As the mortgage sector and the residential real estate market in the valley stumble along, the same type of instability is now evident in the raw land arena. The weakness in the former is clearly beginning to affect the latter.
In the fourth quarter of 2007 land prices here climbed to a $1.51 million per acre average over the same time period in 2006, announced local research shop Applied Analysis. That amounts to a 21.8% increase year over year. Now, if the comparison is made with the third quarter of 2007, the value in essence decreased 25%, giving it a totally different flavor. Prices are unmistakably floating back and forth and creating a large judgment dilemma for appraisers and banks.
Land on and near the Strip naturally commands a handsome premium, so when it is removed from the data the average price now comes to a much lower $939,400 an acre. That still is roughly a 20% hike from the same quarter a year before.
Residential land values, though, have lately been under a fair amount of pressure, reports Home Builders Research, so much so that they are actually losing ground now. Builders, especially the large ones, are selling some of their holdings and are also reducing new home permit applications.

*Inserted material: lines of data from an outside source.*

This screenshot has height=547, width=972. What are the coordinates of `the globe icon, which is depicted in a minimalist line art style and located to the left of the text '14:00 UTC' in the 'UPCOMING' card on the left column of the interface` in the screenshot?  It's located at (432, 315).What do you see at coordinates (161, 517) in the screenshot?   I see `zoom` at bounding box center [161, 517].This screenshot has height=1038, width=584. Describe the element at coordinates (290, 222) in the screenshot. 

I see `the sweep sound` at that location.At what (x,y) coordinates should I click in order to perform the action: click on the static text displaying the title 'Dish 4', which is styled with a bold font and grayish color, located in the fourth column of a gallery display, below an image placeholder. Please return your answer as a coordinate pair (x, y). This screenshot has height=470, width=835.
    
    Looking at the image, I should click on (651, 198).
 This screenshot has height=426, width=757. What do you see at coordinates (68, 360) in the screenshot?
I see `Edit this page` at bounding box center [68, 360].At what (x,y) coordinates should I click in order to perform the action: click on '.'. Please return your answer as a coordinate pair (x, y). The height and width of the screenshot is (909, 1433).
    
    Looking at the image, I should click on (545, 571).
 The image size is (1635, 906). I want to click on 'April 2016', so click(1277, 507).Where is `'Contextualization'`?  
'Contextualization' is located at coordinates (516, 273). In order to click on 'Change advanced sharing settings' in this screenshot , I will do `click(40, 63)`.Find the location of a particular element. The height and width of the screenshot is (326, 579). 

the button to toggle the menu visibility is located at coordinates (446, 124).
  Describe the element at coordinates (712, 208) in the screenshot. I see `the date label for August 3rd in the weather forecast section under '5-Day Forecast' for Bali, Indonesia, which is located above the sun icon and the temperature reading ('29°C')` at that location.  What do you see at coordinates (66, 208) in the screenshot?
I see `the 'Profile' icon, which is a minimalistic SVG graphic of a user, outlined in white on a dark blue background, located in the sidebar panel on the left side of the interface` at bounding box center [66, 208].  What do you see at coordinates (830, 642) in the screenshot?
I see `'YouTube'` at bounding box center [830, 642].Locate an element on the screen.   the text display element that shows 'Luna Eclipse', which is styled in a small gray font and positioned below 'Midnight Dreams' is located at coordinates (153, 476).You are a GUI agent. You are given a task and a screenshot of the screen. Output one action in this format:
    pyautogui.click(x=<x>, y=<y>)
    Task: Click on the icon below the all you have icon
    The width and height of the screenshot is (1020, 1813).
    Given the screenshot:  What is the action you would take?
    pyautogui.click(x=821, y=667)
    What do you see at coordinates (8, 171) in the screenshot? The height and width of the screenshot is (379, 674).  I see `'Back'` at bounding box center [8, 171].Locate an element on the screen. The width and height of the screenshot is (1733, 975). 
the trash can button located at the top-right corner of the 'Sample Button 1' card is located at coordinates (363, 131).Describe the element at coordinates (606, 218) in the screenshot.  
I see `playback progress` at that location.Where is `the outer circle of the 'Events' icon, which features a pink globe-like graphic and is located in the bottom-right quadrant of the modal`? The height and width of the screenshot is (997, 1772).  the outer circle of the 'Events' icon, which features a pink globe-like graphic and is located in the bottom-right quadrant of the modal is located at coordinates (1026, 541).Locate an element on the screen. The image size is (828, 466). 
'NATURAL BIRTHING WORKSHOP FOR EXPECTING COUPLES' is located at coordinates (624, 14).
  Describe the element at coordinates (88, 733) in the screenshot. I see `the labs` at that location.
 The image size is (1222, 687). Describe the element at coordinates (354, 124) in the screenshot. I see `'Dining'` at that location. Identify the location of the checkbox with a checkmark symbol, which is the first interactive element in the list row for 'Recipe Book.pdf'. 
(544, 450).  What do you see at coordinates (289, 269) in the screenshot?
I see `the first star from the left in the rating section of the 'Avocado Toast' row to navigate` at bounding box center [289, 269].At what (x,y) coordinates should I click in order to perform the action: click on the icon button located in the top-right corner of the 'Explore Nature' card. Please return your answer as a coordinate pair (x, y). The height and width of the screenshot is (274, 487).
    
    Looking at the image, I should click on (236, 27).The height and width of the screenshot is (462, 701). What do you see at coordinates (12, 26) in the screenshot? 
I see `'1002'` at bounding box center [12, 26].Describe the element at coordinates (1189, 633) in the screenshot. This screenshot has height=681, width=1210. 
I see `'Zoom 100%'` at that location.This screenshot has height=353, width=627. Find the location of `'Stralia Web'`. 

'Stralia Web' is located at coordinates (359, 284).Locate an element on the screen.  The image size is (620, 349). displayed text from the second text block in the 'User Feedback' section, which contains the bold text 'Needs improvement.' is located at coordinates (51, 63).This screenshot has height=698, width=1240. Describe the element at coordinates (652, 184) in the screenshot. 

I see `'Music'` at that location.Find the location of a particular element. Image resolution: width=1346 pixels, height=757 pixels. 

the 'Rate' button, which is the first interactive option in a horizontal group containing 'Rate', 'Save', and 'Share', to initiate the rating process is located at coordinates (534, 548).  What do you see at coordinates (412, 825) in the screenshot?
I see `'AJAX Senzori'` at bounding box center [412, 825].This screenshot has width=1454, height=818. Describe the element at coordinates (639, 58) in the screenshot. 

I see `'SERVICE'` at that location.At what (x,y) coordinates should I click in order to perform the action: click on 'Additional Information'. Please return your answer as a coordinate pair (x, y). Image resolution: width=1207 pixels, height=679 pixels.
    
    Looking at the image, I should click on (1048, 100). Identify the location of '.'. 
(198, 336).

Last summer a finished lot, typically 3,500 square feet, was appraised around Sam Boyd Stadium at $130,000. Recently similar lots in the same area were purchased from a bankrupt company for $55,000 a piece, according to Home Builders Research. A major price reduction that speaks volumes. What it also means is that homes built on these cheaper lots will be much more affordable, somewhere within a range where an average home buyer can again qualify for a mortgage.